The policy of the United States, outlined in the 2002 National Security Strategy, whereby the US claims a right under international law to engage in pre-emptive use of force to prevent a rogue state's development of nuclear weapons, or any weapons of mass destruction (WMD), is unnecessary and therefore unlawful under customary international law of self-defence. This conclusion is reached through a comprehensive and intensive assessment of the normative reactions of politically effective actors to China's development of nuclear weapons during a two-year period between the Cuban Missile Crisis and China's first test in October 1964. While pre-emptive use of force against China, a rogue state, was considered by both the United States and most likely by the Soviet Union, neither used force to prevent it developing nuclear weapons. Since a policy of pre-emptive use of force was unnecessary for either state's self-defence, it would have been unlawful under customary international law.
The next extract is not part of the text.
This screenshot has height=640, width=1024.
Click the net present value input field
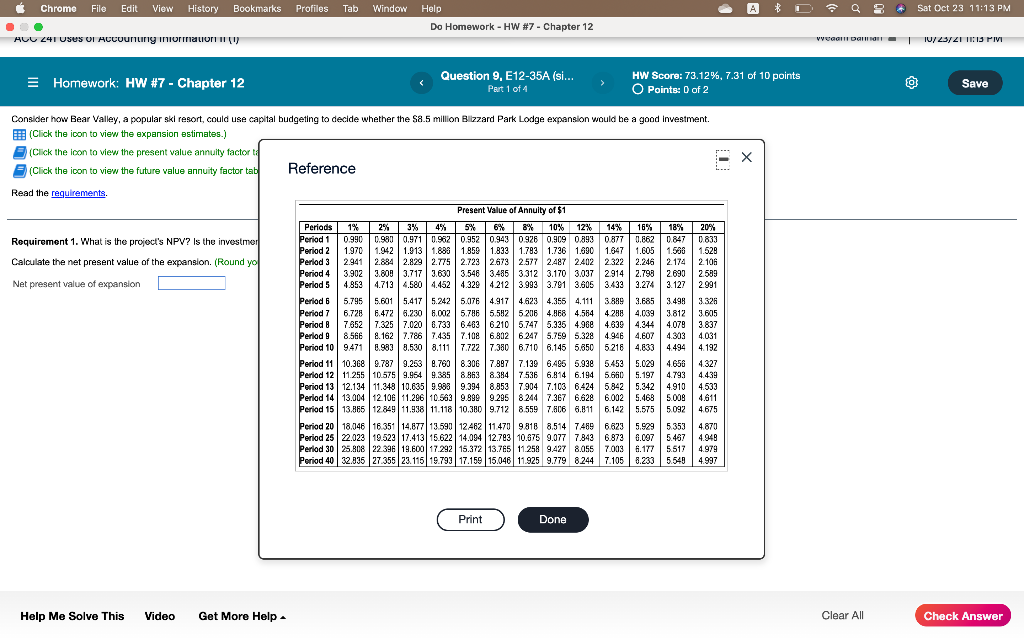coord(191,282)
Given that the current strategic scenario of states vis-à-vis rogue states is the same under most circumstances, notwithstanding the existence of international terrorist networks, the article concludes that the proposed claim of the United States is, prima facie, unnecessary to its self-defence, and therefore unlawful under customary international law of self-defence. It shifts the burden of proof to policymakers claiming that all rogue states can be lawfully prevented through pre-emptive use of force from acquiring nuclear weapons, to establish that a particular state cannot be deterred from the use of nuclear weapons. Though the preventive war claim of the US National Security Strategy 2002 may turn out to be an effective strategic bluff in limiting WMD proliferation, the wisdom of the threat should not be confused with the illogic of preventive war.